**READING TEXT**
^^^^^^^^^^^^^^^^
# Metro Park Bow Hunts



## Smitty82 (Mar 13, 2011)

Just a reminder that if you don't have land to hunt or are new to hunting and want to learn, that most metro park bow hunts are starting to get dates out for applications and qualifications.


----------



## snag (Dec 27, 2005)

What I found out about the metro park archery hunts are usually county residents only. Might b a few open ones for non residents but not many.


Sent from my iPhone using Tapatalk


----------



## Smitty82 (Mar 13, 2011)

I believe that’s per metro park. There is nothing on the 5 rivers metro park controlled hunt that says you have to be a county resident, also it’s been my experience that every year there are left over spots that don’t get taken because there aren’t enough hunters so they have a second lottery for the left over spots.


----------



## snag (Dec 27, 2005)

Not sure of the county you sign up for, but I know the summit county drawings are resident only. And some of the parks don’t even do the hunts around here.


Sent from my iPhone using Tapatalk


----------



## snag (Dec 27, 2005)

The controlled deer hunt applications are now being taken till the end of July. On certain areas in the state.


Sent from my iPhone using Tapatalk


----------



## Smitty82 (Mar 13, 2011)

Its that time again, most metro parks and controlled hunts are starting to take registrations. I always like to remind people who don't have land to hunt that these are great opportunities to be able to have land to hunt.


----------



## CHOPIQ (Apr 6, 2004)

That would include me. Thanks for posting smitty


----------



## Smitty82 (Mar 13, 2011)

It’s that time of year again, most registrations are either already open or getting ready to. Great opportunity’s for those who need a place to hunt…


----------



## afeef745 (Feb 11, 2013)

Smitty82 said:


> It’s that time of year again, most registrations are either already open or getting ready to. Great opportunity’s for those who need a place to hunt…


Can you share how to apply for Metro Park Bow hunts?


----------



## Smitty82 (Mar 13, 2011)

Depends where you live, they all have their own process. I live in the Dayton area and the fiver rivers metro park has already been drawn. I would google your metro park and see what kind of controlled hunts they offer.


----------



## afeef745 (Feb 11, 2013)

Smitty82 said:


> Depends where you live, they all have their own process. I live in the Dayton area and the fiver rivers metro park has already been drawn. I would google your metro park and see what kind of controlled hunts they offer.


Thanks. Found info when I googled. Who would have guessed


----------
^^^^^^^^^^^^^^^^
**JOBS**
1. Copy the stretch of the thread on metro park bow hunts from "Just a reminder" through "applications and qualifications." word for word.
2. In the records, take the stretch from the line containing "You are a computer-use agent. The" through the end of the records and write it out again with "popup" changed to "dialog", keeping everything else the same.
^^^^^^^^^^^^^^^^
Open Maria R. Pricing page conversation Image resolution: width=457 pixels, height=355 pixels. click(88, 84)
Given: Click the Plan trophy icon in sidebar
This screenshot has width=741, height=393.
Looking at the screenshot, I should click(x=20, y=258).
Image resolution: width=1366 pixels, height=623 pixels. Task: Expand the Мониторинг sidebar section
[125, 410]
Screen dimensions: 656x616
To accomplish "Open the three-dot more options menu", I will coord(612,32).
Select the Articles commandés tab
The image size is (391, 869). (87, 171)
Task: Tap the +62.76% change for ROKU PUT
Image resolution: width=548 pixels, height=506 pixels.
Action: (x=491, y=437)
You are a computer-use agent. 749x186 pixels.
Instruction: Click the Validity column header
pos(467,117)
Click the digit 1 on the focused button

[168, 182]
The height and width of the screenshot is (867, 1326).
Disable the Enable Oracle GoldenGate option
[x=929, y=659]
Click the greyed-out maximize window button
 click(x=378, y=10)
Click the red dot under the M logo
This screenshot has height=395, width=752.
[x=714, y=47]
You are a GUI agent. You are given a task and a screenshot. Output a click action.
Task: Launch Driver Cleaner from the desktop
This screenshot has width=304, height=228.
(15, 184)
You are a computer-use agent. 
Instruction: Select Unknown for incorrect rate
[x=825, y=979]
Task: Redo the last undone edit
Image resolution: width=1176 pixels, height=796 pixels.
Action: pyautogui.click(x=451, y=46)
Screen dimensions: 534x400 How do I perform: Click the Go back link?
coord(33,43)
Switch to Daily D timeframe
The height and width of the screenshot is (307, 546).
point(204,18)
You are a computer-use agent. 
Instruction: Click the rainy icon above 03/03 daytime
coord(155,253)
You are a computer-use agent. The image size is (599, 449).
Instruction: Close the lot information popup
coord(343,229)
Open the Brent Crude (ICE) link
^^^^^^^^^^^^^^^^
**SOLUTIONS FOR EACH TASK**
1.
Just a reminder that if you don't have land to hunt or are new to hunting and want to learn, that most metro park bow hunts are starting to get dates out for applications and qualifications.

2.
You are a computer-use agent. The image size is (599, 449).
Instruction: Close the lot information dialog
coord(343,229)
Open the Brent Crude (ICE) link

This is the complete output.